Coincidência ou não, o Brasil esfriou a relação com os ucranianos. Deixaram o projeto morrer de inanição e os mais de R$ 2,6 bilhões que os dois países investiram, até aquele momento, foram para o lixo.
Putin não aceitou que os ucranianos voltassem os seus olhos para o Ocidente e em 2014 invadiu a Crimeia, alegando estar defendendo uma região de identidade russa que estava em risco. As democracias ocidentais condenaram o avanço de Putin sobre o vizinho, mas Dilma Rousseff (vale recordar) disse: “O Brasil não tem posição no caso da Ucrânia”.
Naquele mesmo ano, os separatistas armados por Putin abateram um Boeing 777, da Malaysia Airlines, matando 288 pessoas. Questionada, Dilma Rousseff disparou: “O governo brasileiro não se posicionará quanto a isso até que fique mais claro por uma questão não só de seriedade, mas também de prudência”.

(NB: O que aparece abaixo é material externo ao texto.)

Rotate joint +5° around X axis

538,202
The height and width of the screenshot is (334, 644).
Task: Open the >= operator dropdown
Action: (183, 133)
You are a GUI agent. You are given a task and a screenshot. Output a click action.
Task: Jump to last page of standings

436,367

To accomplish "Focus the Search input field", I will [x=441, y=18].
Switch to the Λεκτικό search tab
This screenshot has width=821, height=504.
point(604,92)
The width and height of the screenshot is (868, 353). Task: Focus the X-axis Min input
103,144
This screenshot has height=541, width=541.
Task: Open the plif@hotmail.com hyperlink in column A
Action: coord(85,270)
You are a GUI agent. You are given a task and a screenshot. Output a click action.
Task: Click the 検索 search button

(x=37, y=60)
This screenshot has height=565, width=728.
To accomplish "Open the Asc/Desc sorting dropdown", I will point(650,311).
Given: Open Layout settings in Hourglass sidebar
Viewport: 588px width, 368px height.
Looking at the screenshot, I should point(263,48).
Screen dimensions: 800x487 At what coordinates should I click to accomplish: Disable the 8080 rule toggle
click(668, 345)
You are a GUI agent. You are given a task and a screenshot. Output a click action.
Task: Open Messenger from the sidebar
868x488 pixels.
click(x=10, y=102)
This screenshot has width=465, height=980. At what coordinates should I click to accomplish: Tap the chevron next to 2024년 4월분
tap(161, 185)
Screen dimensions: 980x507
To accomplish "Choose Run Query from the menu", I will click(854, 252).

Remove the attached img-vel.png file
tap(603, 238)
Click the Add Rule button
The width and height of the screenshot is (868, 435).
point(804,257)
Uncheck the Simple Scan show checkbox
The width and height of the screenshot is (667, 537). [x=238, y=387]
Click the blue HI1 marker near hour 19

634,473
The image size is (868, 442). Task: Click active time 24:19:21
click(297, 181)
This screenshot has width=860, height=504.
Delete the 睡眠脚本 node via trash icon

A “seriedade” e “prudência” de Dilma se explicam por uma outra declaração da presidente: “Tem um segmento da imprensa dizendo que... este avião que foi derrubado estava na rota da volta do avião do presidente (russo, Vladimir) Putin. Coincidia com o horário e com o percurso. Então, que o míssil seria dirigido ao avião do presidente Putin”.
Depois disso, a parceria espacial do Brasil com a Ucrânia melou de vez. Dilma deixou missivas do então presidente ucraniano Petro Poroshenko sem resposta e mandou cortar a verba do programa, que viria a morrer de inanição.
Lula, Dilma e o PT sempre lidaram com a Ucrânia como se o país fosse um puxadinho da Rússia. Seja quando da ocupação da Crimeia em 2014, seja agora com a invasão total.
Não faz muito tempo, o bolsonarismo sonhava em “ucranizar” o Brasil. O termo maldosamente associado ao neonazismo ou fascismo nada mais era que uma referência ao processo de descomunização que levou a Ucrânia a proibir a apologia ao comunismo, que passou, por lei, a ser equiparado ao nazismo. Mais de mil monumentos em homenagem a líderes soviéticos foram destruídos e mais de 50 mil ruas e praças receberam novos nomes em substituição aos que eram dados em homenagem a Stalin, Lênin e outros monstrengos soviéticos.
Mas a ucranização do Brasil parece ter ocorrido de outra forma. Desde Lula, passando por Dilma e chegando a Bolsonaro, o Brasil se deixa ucranizar funcionando como um satélite dos interesses de Moscou.